── Teks Bacaan ──
SEJARAH
PEMUPUKAN
Sejarah
penggunaan pupuk pada dasarnya merupakan bagian daripada sejarah pertanian itu
sendiri. Penggunaan pupuk diperkirakan sudah mulai pada permulaan dari manusia
mengenal bercocok tanam >5.000 tahun yang lalu. Bentuk primitif dari
pemupukan untuk memperbaiki kesuburan tanah terdapat pada kebudayaan tua
manusia di negeri-negeri yang terletak di daerah aliran sungai-sungai Nil,
Euphrat, Indus, di Cina, Amerika Latin, dan sebagainya (Honcamp, 1931).
Lahan-lahan pertanian yang terletak di sekitar aliran-aliran sungai tersebut
sangat subur karena menerima endapan lumpur yang kaya hara melalui banjir yang
terjadi setiap tahun.
───
── Informasi Tersedia ──
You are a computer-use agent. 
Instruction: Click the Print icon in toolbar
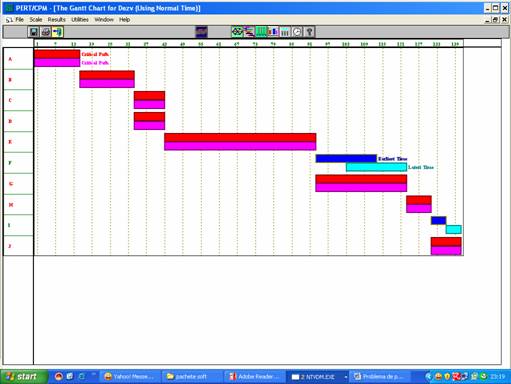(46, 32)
───
── Informasi Tersedia ──
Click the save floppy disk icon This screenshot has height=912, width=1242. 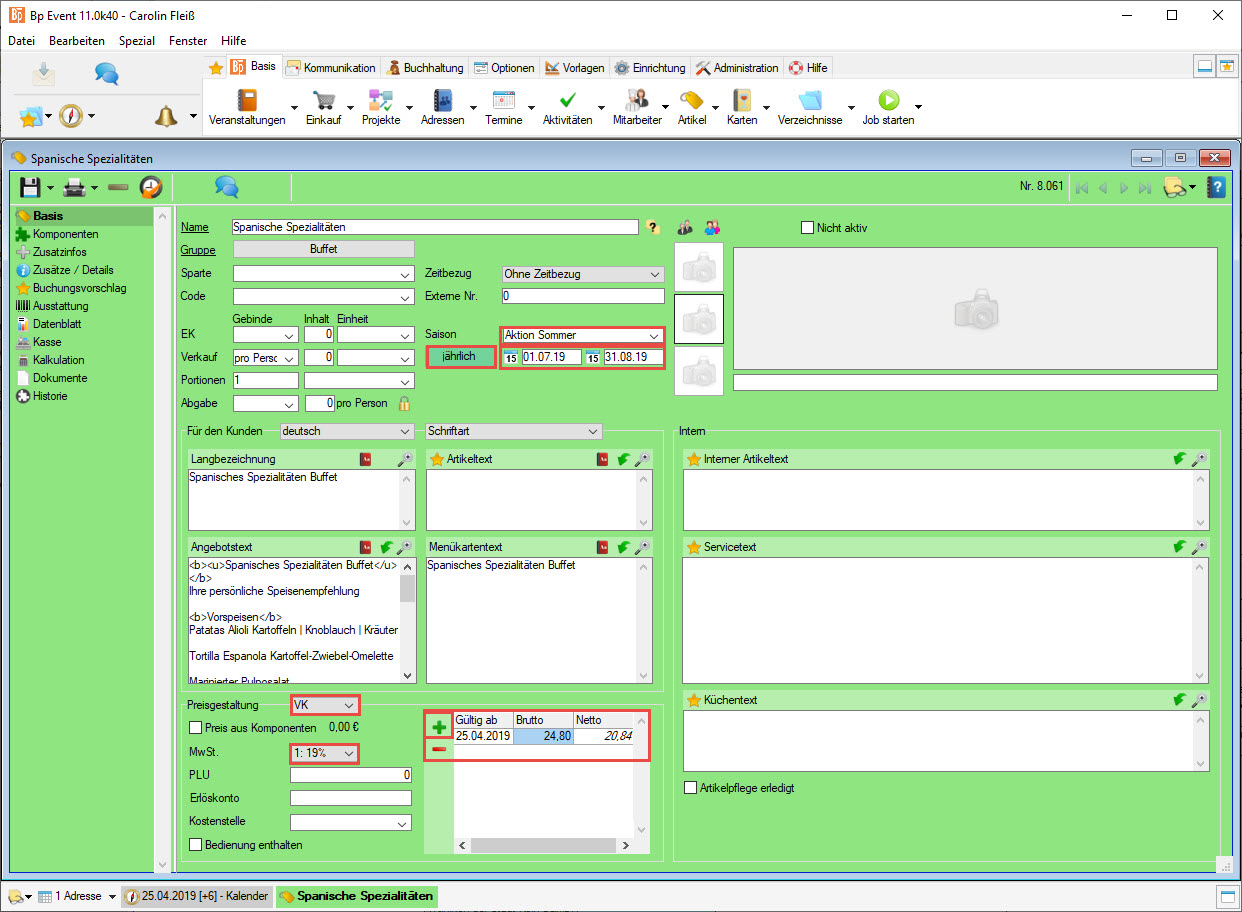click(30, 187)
───
» Petunjuk dan Ketentuan: Salin kembali bagian teks tentang sejarah pemupukan yang dimulai dari "Lahan-lahan pertanian yang" dan berakhir pada "terjadi setiap tahun.", lalu ganti "banjir" dengan "luapan air".

» Hasil Berikut:
Lahan-lahan pertanian yang terletak di sekitar aliran-aliran sungai tersebut
sangat subur karena menerima endapan lumpur yang kaya hara melalui luapan air yang
terjadi setiap tahun.